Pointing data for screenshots

* begin *

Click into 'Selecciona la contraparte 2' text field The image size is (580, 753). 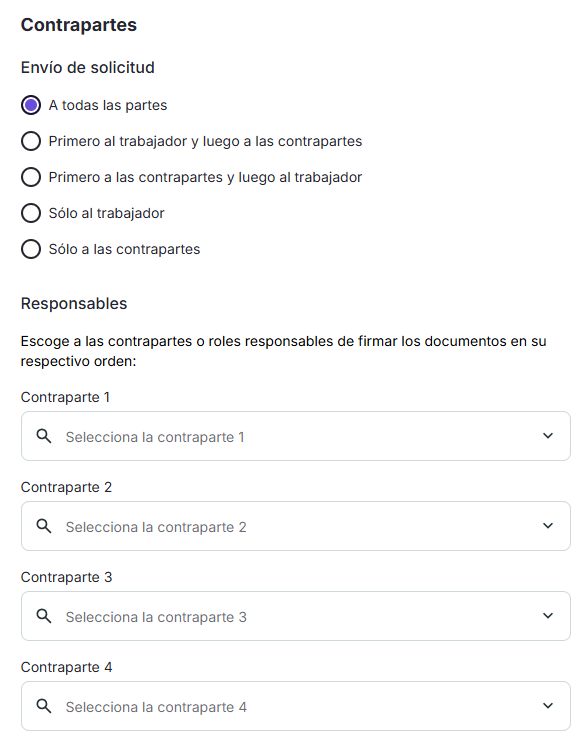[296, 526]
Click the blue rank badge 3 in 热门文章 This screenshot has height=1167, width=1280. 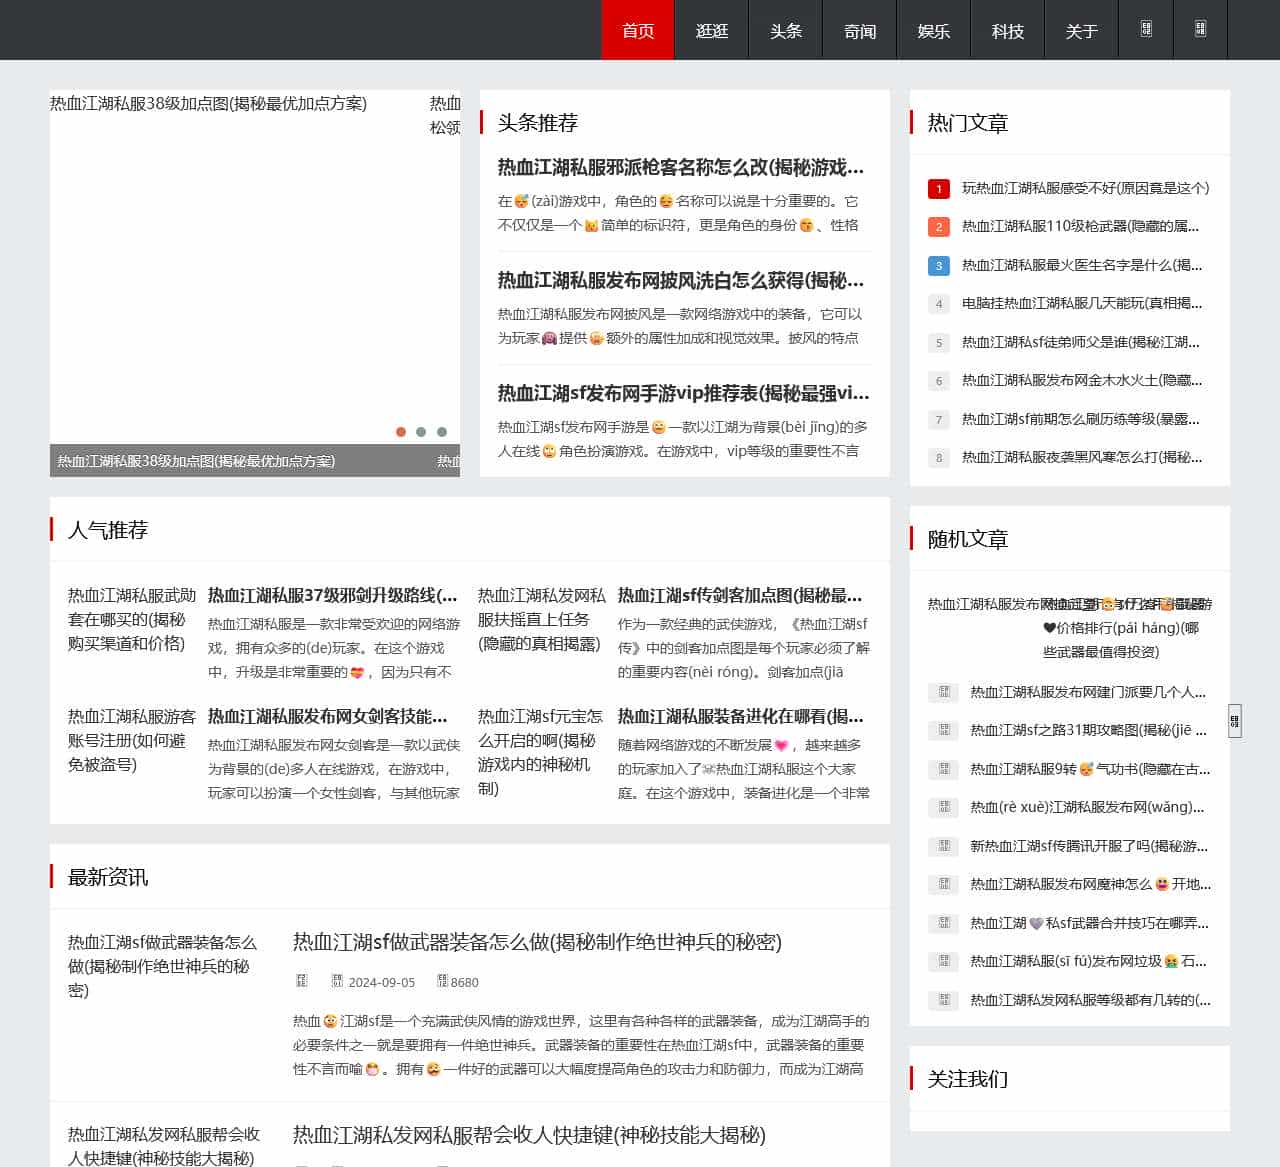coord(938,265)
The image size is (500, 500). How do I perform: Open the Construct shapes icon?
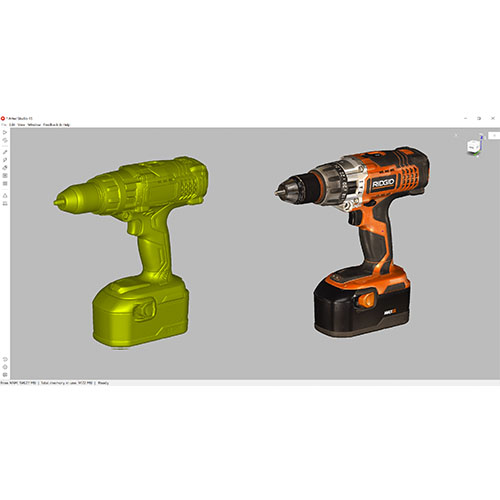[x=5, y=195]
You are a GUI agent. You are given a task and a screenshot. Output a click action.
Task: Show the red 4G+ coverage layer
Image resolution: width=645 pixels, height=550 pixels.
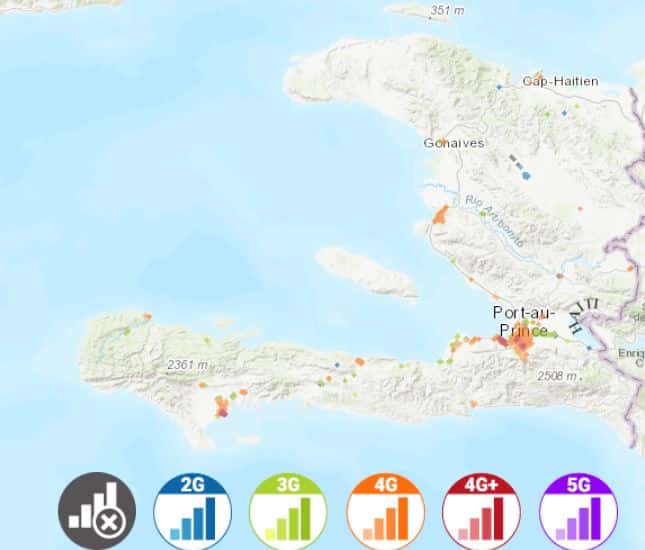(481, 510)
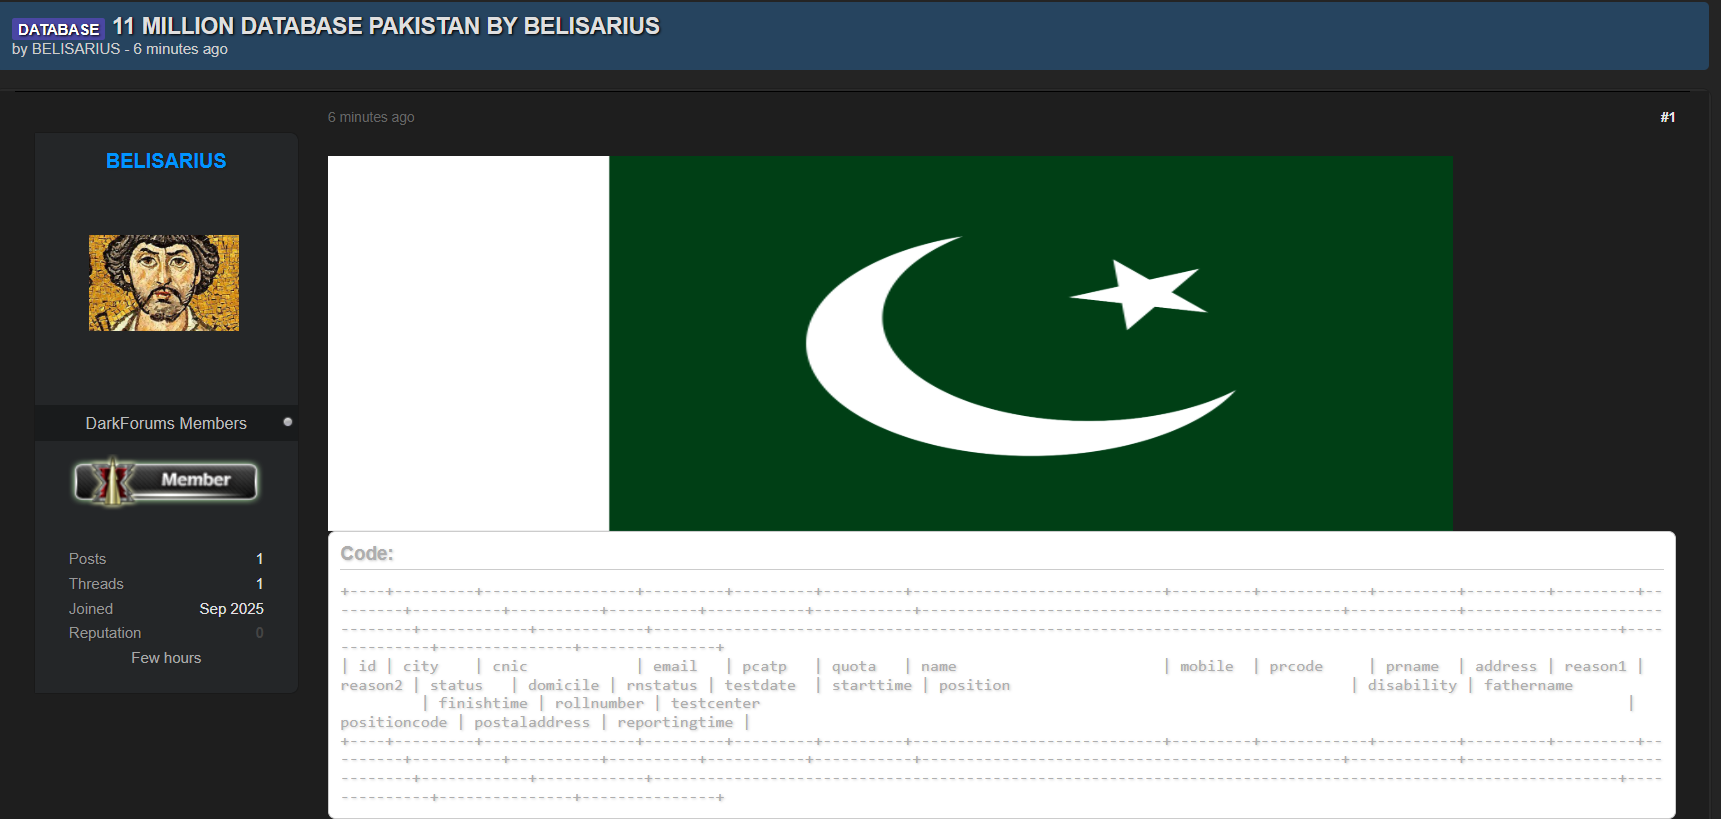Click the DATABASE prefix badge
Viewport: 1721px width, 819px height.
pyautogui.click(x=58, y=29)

* end *

> **TASK STATEMENT**
Convert the entry lines between the line containing "You are a GUI" and the line containing "Viewport: 1721px width, 819px height.", inclusive, into a Markdown table with columns Row and Text, skipping blank lines. Omit the pictures.

> **TASK ANSWER**
| Row | Text |
|---|---|
| 1 | You are a GUI agent. You are given a task and a screenshot. Output a click action. |
| 2 | Task: Show the red 4G+ coverage layer |
| 3 | Image resolution: width=645 pixels, height=550 pixels. |
| 4 | (481, 510) |
| 5 | Click the DATABASE prefix badge |
| 6 | Viewport: 1721px width, 819px height. |